History of Cryptanalysis
Cryptanalysis has coevolved together with cryptography, and the contest can be traced through the history of cryptography—new ciphers being designed to replace old broken designs, and new cryptanalytic techniques invented to crack the improved schemes. In practice, they are viewed as two sides of the same coin: in order to create secure cryptography, you have to design against possible cryptanalysis.
Successful cryptanalysis has undoubtedly influenced history; the ability to read the presumed-secret thoughts and plans of others can be a decisive advantage. For example, in England in 1587, Mary, Queen of Scots was tried and executed for treason for her involvement in three plots to assassinate Elizabeth I of England which were known about because her coded correspondence with fellow conspirators had been deciphered by Thomas Phelippes.

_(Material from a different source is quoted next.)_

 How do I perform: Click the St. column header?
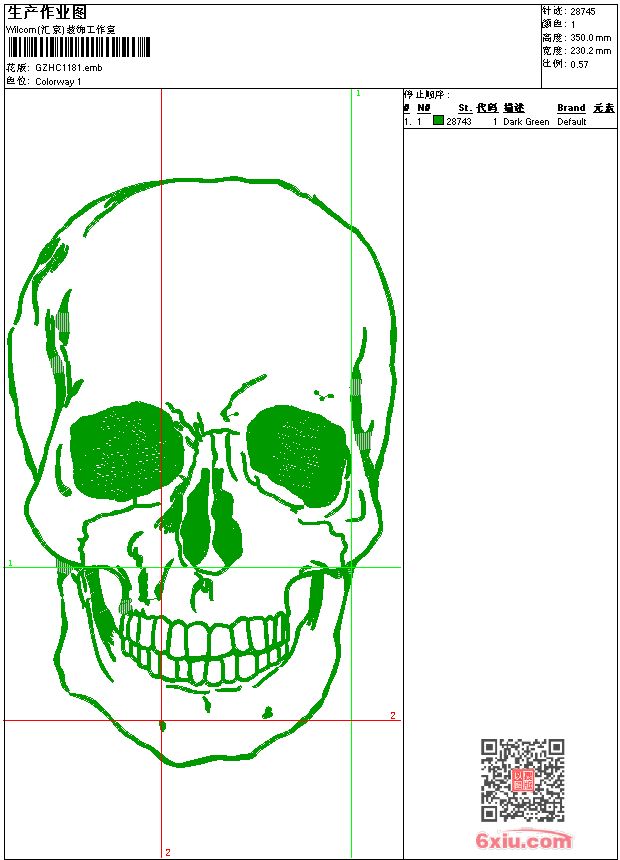[x=465, y=108]

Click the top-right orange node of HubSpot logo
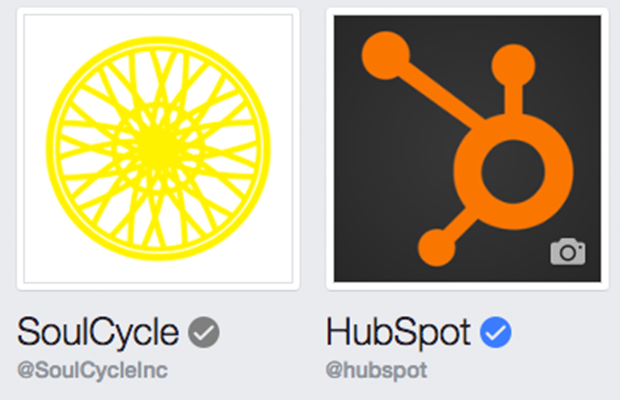tap(513, 66)
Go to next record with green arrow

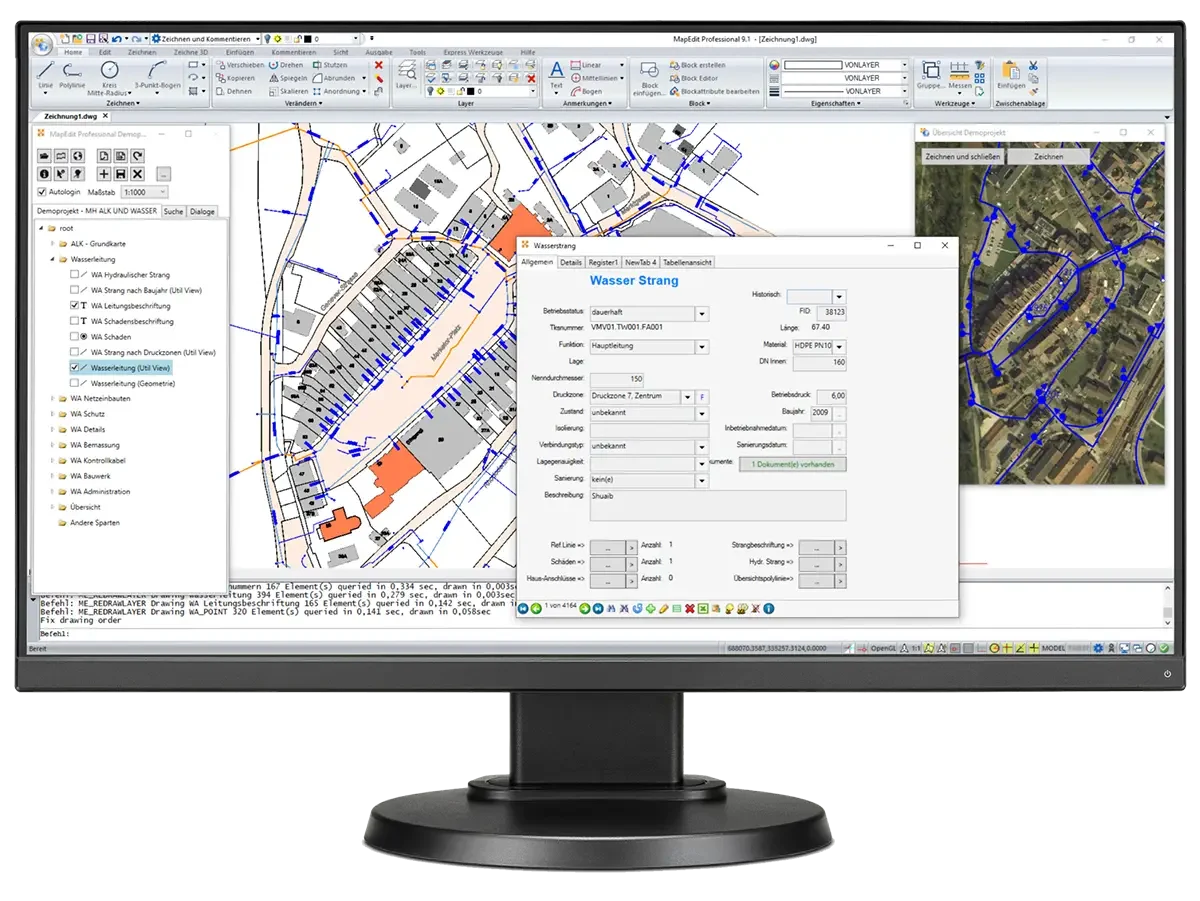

In World War I, the breaking of the Zimmermann Telegram was instrumental in bringing the United States into the war. In World War II, the Allies benefitted enormously from their joint success cryptanalysis of the German ciphers — including the Enigma machine and the Lorenz cipher — and Japanese ciphers, particularly 'Purple' and JN-25. 'Ultra' intelligence has been credited with everything between shortening the end of the European war by up to two years, to determining the eventual result. The war in the Pacific was similarly helped by 'Magic' intelligence.
Governments have long recognized the potential benefits of cryptanalysis for intelligence, both military and diplomatic, and established dedicated organizations devoted to breaking the codes and ciphers of other nations, for example, GCHQ and the NSA, organizations which are still very active today. In 2004, it was reported that the United States had broken Iranian ciphers. (It is unknown, however, whether this was pure cryptanalysis, or whether other factors were involved:).